The Maceos extended the pier of their waterfront property 500 feet out into the Gulf and crowned it at the end with a T-shaped building. The base of the T attached to the pier and housed the supper club. At the rear of the dining room was the entrance to the top of the T, a gambling hall with tables that folded into the wall like Murphy beds, special overlays that converted pool tables into craps tables and could be easily removed, and trap doors behind the bar where bottles of liquor could be dropped into the water below (federal prohibition had been repealed by this time, but cocktail service or “liquor by the drink” was still illegal in Texas).

Adding to the unseen magic was a wire that ran all the way from a footpad at the main entrance, down the length of the pier, to an alarm bell in the gambling hall. Once it sounded, employees needed only three and a half minutes to transform the gambling hall into a relaxing after-dinner area of cribbage and rummy.
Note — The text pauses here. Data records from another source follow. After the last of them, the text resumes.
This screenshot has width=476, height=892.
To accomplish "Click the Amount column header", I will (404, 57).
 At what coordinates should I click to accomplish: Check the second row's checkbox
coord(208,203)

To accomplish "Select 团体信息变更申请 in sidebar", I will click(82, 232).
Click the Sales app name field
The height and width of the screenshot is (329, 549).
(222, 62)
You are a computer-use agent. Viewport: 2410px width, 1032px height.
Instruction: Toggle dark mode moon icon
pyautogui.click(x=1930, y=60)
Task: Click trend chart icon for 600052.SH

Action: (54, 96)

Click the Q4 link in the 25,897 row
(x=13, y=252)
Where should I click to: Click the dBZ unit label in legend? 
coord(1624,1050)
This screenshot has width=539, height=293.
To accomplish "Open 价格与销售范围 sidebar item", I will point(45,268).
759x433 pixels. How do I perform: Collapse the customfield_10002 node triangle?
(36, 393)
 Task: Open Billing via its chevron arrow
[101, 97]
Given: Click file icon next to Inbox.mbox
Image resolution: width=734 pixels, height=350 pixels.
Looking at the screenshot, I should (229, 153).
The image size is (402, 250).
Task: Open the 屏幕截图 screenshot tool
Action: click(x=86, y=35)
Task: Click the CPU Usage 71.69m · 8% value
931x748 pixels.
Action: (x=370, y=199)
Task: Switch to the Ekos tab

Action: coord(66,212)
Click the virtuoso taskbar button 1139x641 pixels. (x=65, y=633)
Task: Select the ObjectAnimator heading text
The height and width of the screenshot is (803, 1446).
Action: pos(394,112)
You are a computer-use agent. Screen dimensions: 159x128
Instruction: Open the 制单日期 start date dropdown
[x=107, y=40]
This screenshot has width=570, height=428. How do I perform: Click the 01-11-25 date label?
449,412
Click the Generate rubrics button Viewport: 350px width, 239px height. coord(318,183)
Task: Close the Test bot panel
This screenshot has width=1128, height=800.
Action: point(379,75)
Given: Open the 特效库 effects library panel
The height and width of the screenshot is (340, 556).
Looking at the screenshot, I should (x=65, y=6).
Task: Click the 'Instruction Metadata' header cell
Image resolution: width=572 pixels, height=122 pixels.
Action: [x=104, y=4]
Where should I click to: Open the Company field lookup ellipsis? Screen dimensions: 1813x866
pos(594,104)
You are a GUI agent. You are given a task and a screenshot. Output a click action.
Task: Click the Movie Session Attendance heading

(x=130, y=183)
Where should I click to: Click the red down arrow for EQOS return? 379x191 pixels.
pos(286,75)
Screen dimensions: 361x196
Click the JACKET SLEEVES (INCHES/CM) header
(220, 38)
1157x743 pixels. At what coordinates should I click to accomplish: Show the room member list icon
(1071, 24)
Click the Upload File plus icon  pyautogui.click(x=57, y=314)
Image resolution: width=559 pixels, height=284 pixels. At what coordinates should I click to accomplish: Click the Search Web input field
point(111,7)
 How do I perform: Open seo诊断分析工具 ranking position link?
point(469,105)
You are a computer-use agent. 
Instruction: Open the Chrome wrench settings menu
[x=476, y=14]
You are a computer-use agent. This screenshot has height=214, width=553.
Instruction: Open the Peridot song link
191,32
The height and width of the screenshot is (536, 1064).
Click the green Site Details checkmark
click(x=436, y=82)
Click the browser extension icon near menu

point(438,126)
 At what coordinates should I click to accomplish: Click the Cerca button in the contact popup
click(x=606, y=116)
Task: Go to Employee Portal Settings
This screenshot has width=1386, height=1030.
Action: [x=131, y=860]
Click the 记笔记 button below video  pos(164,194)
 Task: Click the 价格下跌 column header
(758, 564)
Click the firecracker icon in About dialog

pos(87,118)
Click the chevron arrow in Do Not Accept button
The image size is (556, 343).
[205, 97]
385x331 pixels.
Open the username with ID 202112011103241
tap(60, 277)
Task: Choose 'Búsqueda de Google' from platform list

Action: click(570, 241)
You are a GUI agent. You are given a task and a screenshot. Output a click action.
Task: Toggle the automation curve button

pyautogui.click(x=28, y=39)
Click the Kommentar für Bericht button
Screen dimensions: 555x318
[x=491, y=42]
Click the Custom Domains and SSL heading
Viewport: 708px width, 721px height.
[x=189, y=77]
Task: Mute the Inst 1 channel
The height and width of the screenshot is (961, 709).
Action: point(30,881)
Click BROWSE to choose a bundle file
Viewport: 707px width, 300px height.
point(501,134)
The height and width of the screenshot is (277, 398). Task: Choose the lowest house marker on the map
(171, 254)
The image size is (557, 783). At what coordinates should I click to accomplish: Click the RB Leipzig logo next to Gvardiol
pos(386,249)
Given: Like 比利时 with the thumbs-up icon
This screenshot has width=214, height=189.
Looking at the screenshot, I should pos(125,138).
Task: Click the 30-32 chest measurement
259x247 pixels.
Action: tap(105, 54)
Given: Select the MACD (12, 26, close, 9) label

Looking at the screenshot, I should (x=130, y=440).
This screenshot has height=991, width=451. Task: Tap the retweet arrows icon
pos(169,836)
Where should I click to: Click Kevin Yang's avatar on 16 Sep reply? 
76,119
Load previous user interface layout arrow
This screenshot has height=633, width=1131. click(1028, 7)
Not coincidentally, that was mere seconds less than the amount of time it took the Texas Rangers to run down the 500-foot covered pier and through the dining hall, attempting to dodge guests who were prompted by the band leader to stand and sardonically sing “The Eyes of Texas” as the officers entered the room.

The first few attempts at a raid on the Balinese produced so little contraband that area judges simply stopped issuing warrants altogether, and the Balinese Room remained untouched by law enforcement for fifteen years. When it was finally successfully raided in 1957, island lore insists that was only because the empire weakened substantially after the deaths of Sam and Rose, and with them went the spell of willing insubordination. Ergo, law enforcement was finally able to extort employees to sabotage the warning system.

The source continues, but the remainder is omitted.